ABSTRACT

The topic of this chapter is the use of language features that are closely associated with one phase of the lifespan by speakers who belong, object­ ively, to a different one. In the previous chapter, I illustrated how 8-and 9year-olds draw on the ways adults often speak to children, and reported that they did this both when adopting adult roles in play and when talking ‘down’ to pets and younger children. I also noted that there is rarely a status advant­ age to be gained by playing ‘the baby’ in fantasy games, but the use of baby talk occasionally has its place. For example, 9-year-old Emma adopted the intonation of a much younger child in one interaction in the school play­ ground, as she admired her friend’s ‘easter bonnet’ with its decoration of daffodils.

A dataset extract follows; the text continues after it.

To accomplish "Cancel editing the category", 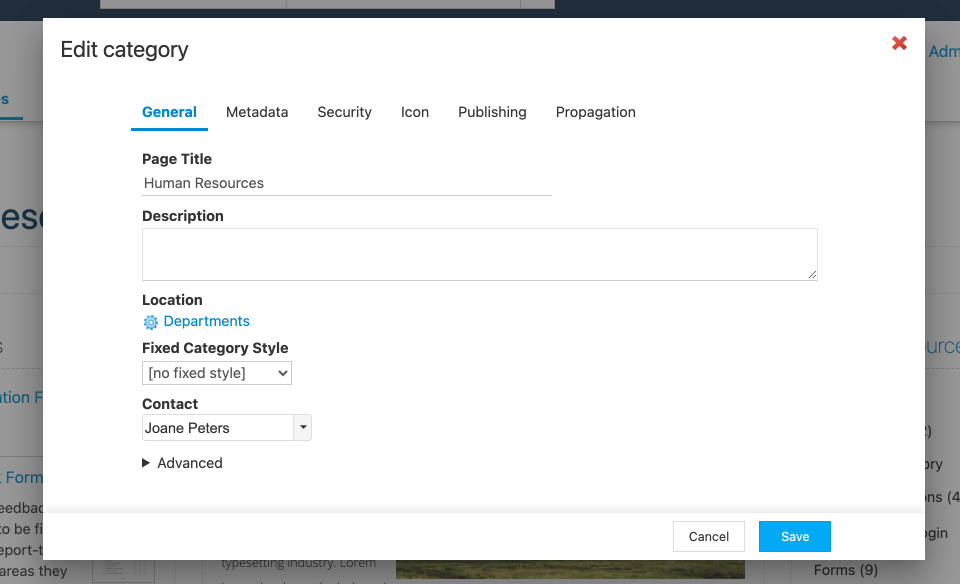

She also phrased her remark with an object pronoun in subject position, as beginning speakers sometimes do: ‘oh it’s pretty. . . me want it.’ Maybin (1996: 45) discusses how one of the 10-year-old girls she studied ‘announced “Me got this little dog to swap”’, and Maybin links this baby talk, in context, with ‘the cuteness and vulnerability of the dog’. The same girl uses ‘a high pitched baby’s voice’ when reporting to a friend her younger sister’s request to ‘bowwow’ [i.e. ‘borrow’] a rubber. Maybin reviews some potential evaluations of the younger sister’s behaviour ‘as stupid, annoying, or cute and naive’; in fact the friend responds, ‘Ah, isn’t that sweet!’ This example is quite clearly located in the reported speech of a specific other speaker (Julie’s younger sister), but the two previous examples are more in the category of quoting from the language resources at large, where drawing on the way a younger child might have made the utterance seems somehow

appropriate. In the sections which follow, I shall consider the contexts within which adults, as well as older children, may use various childly language resources, and those within which adults may find themselves addressed in ways usually associated with child addressees, drawing on data from literat­ ure written for adults and an elicitation survey I carried out among 40 adult speakers of English.